= CDR computerized assessment system =

1970s computerized cognitive tests

The CDR system (The CDR system) is a computerized battery of cognitive tests designed in the late 1970s by Professor Keith Wesnes at the University of Reading in Berkshire, England, for repeated testing in clinical trials. Task stimuli are presented in a laptop computer and participants respond via 'YES' and 'NO' buttons on a two-button response box, which records both the accuracy and reaction time.

The CDR system is a computer based cognitive testing tool, developed to assess both enhancement and impairment of human cognitive performance. The CDR system's simplicity, sensitivity and specificity makes it acceptable to be used in clinical trials with either healthy subjects or diseased patient populations. The CDR system software is loaded onto laptop computers for testing in medical clinics. An internet version of the CDR system is available using keyboard commands to measure responses. Ancillary equipment is used for specific cognitive tests such as a postural stability (sway) meter, a critical flicker fusion device or joysticks for CDR's tracking test.
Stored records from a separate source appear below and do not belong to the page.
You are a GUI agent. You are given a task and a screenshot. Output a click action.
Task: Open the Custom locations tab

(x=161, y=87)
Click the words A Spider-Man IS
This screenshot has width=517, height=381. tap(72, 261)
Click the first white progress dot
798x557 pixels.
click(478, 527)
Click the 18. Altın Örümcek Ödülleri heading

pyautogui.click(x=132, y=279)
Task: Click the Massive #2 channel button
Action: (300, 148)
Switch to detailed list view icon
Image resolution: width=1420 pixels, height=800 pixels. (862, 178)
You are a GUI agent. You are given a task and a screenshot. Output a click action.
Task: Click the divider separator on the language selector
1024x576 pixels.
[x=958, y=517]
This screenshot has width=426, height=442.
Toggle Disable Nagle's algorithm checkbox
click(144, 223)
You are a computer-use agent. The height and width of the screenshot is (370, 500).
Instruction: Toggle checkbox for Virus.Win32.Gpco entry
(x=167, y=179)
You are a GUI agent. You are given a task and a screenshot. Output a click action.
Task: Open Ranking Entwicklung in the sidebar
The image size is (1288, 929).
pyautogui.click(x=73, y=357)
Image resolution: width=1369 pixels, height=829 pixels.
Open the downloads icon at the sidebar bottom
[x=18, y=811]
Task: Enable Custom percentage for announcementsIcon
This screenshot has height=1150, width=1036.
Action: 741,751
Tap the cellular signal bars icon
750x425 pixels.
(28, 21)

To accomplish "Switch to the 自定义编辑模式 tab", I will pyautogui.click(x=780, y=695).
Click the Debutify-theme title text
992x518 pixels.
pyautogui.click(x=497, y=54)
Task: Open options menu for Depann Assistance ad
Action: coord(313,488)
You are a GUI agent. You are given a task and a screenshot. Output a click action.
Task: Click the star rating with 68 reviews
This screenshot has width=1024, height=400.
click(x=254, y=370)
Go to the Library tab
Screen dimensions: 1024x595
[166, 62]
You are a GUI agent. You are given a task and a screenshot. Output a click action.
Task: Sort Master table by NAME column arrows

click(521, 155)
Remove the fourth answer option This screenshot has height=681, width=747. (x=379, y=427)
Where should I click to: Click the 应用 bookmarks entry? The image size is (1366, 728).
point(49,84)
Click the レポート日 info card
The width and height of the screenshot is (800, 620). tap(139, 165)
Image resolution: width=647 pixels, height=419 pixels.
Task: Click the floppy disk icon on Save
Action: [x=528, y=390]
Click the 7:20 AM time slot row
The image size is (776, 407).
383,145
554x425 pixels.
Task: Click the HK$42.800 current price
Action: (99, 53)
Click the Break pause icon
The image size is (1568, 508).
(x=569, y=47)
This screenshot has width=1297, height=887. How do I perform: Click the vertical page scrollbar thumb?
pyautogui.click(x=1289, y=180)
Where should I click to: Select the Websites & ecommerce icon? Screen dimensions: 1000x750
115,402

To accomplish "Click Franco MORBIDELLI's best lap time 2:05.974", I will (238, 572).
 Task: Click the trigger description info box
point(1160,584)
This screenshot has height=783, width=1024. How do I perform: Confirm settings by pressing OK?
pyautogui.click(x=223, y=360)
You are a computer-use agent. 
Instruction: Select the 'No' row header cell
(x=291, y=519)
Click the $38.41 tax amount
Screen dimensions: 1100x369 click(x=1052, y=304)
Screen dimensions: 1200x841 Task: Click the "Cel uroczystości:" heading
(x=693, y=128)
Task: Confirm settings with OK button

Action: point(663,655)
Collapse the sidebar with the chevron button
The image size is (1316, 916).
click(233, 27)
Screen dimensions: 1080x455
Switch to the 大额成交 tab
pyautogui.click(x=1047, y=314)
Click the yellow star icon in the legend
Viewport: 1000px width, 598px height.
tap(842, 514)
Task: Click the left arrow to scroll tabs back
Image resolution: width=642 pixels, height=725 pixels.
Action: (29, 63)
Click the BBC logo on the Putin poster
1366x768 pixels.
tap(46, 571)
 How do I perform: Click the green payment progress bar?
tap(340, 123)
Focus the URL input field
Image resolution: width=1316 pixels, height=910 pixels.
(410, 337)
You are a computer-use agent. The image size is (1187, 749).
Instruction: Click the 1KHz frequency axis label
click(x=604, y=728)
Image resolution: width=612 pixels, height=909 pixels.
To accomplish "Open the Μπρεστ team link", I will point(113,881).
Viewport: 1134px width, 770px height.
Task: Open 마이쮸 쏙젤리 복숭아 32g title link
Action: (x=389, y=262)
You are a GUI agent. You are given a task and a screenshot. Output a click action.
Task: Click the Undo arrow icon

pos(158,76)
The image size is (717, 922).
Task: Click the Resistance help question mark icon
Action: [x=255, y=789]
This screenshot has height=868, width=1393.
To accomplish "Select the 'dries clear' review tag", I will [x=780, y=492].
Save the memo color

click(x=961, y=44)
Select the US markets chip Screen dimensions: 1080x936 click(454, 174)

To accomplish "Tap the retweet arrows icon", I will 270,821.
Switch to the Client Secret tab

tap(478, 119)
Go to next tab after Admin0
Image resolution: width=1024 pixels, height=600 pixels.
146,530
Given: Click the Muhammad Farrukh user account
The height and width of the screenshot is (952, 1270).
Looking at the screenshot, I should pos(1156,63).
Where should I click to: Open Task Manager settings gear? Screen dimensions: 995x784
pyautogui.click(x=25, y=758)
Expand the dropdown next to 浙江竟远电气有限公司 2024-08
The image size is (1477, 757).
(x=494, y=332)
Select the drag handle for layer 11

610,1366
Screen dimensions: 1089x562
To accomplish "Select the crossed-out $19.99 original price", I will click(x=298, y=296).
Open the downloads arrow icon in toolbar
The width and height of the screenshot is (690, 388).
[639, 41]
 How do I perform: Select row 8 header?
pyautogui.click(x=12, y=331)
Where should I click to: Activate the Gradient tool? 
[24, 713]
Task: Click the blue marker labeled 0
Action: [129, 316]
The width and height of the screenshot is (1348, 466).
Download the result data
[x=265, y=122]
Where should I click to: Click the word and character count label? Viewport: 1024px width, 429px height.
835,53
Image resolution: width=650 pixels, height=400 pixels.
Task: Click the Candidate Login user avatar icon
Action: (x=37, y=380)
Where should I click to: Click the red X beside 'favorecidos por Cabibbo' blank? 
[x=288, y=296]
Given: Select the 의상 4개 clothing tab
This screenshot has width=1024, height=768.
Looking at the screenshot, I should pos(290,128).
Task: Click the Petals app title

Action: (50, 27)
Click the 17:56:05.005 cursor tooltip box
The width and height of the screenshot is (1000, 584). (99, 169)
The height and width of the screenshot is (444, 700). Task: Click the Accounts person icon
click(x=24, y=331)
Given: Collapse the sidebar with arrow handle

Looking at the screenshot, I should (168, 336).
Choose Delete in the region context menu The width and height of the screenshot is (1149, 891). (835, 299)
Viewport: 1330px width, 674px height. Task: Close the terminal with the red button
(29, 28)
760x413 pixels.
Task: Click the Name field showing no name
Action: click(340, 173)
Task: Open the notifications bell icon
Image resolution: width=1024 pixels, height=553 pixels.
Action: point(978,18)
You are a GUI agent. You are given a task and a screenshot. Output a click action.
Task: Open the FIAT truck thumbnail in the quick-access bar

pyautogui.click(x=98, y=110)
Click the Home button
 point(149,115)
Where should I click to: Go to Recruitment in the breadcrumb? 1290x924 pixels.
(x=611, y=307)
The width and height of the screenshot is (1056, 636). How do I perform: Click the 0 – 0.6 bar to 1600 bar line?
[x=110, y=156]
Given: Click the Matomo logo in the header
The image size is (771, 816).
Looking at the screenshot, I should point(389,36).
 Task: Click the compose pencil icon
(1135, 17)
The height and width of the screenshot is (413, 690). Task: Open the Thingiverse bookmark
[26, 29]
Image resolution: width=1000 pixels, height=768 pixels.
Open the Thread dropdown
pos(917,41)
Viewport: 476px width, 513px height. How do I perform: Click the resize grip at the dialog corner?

The CDR system is a series of brief neuropsychological tests that assess major aspects of cognitive function known to be influenced by a wide variety of factors including trauma, fatigue, stress, nutrition, ageing, disease (both physical and mental), medicines and drugs. The standard battery of cognitive tests in The CDR system includes immediate/delayed word recall, word recognition, picture recognition, simple reaction time, digit vigilance, choice reaction time, numeric working memory, and spatial working memory. Individual tests can be added to or removed from the battery to target specific cognitive domains. Examples of tests that can be added include measurements of executive function, mood states, social cognition, motor function and postural stability. The standard battery of tests lasts 18 minutes.

The CDR system tasks have proven validity in definitively measuring cognitive function in a variety of domains including attention, working memory, episodic secondary memory, executive function, and motor skill.

In September, 2009, Cognitive Drug Research was acquired by United BioSource Corporation, under their Bracket business unit. Ownership of Bracket was transferred to other private equity companies and merged with the former CRF Health in 2018. The post-merger organisation was named Signant Health, who continue to offer the CDR System for use in clinical research.